• Assignment: Word for word, copy the lines from the one with "How do I perform: Sort" to the last line of the data below, counting both, and keep every picture out.

[Collected data]
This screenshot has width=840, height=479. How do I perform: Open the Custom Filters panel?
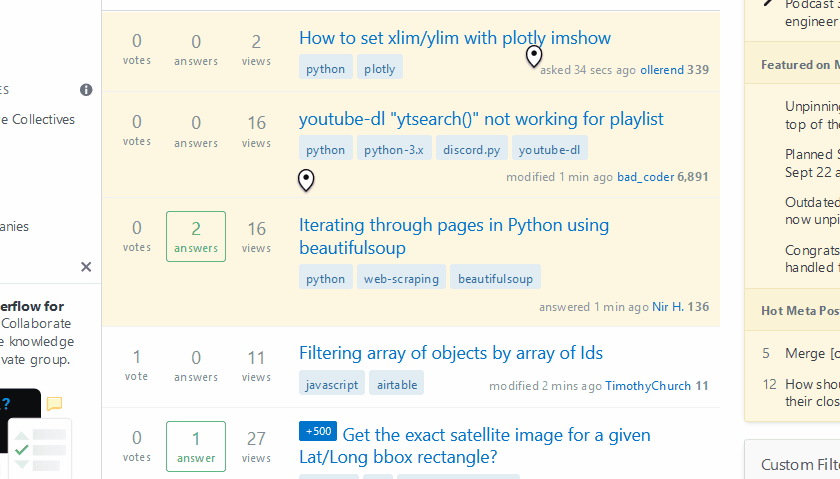point(800,464)
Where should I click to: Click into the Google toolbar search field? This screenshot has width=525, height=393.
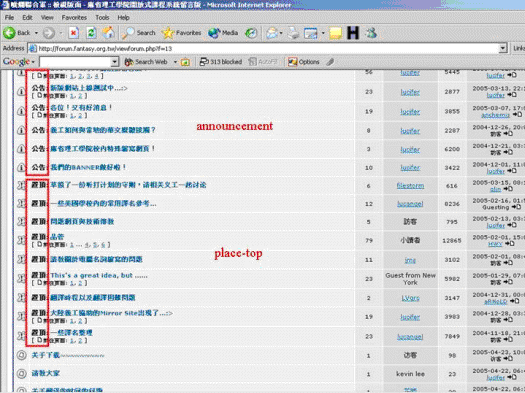click(x=75, y=62)
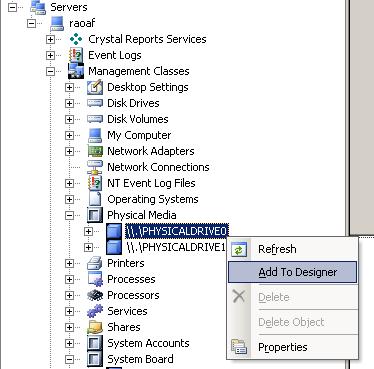Click the PHYSICALDRIVE1 blue cube icon
The width and height of the screenshot is (374, 369).
[x=114, y=247]
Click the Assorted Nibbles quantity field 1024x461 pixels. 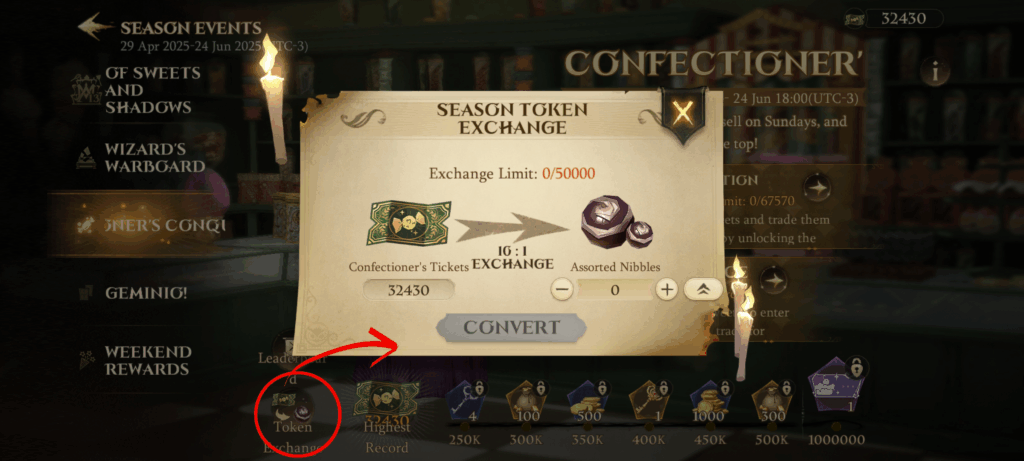coord(615,290)
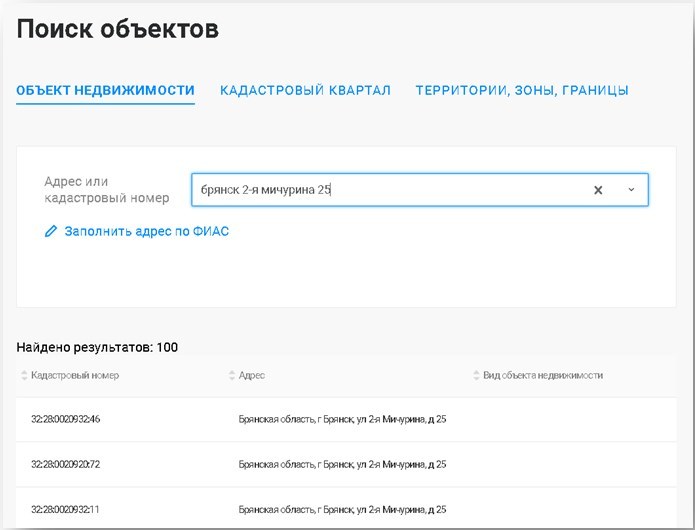Click sort arrows next to Адрес column
695x530 pixels.
(232, 376)
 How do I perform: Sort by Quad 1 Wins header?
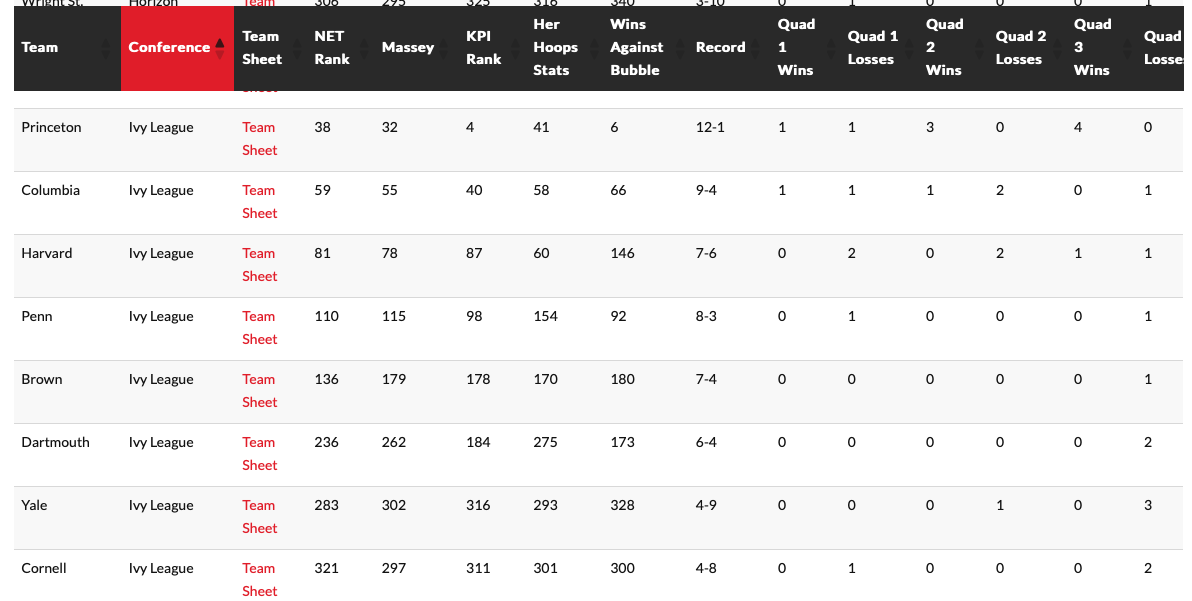coord(796,47)

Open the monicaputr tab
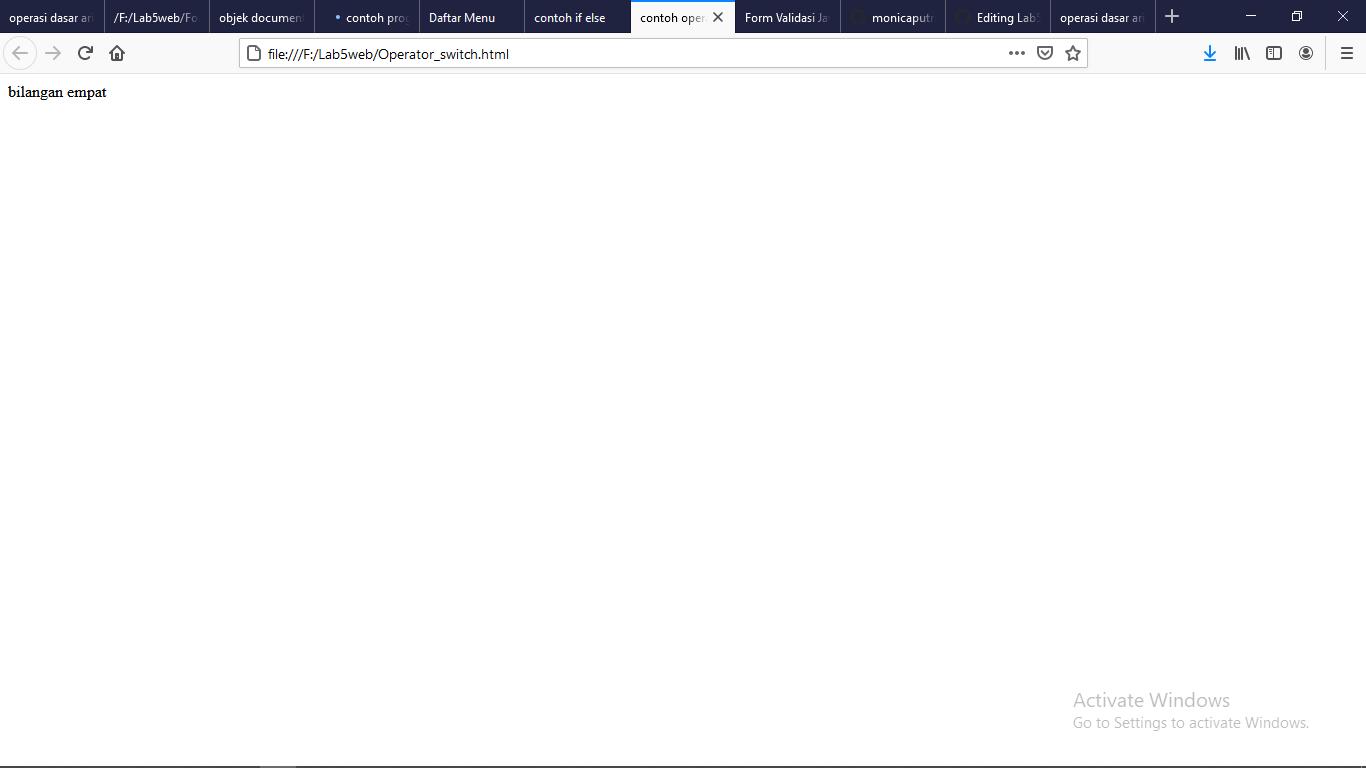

• Exercise output:
 How do I perform: Sort by Quad 1 Wins header?
coord(796,47)

Open the monicaputr tab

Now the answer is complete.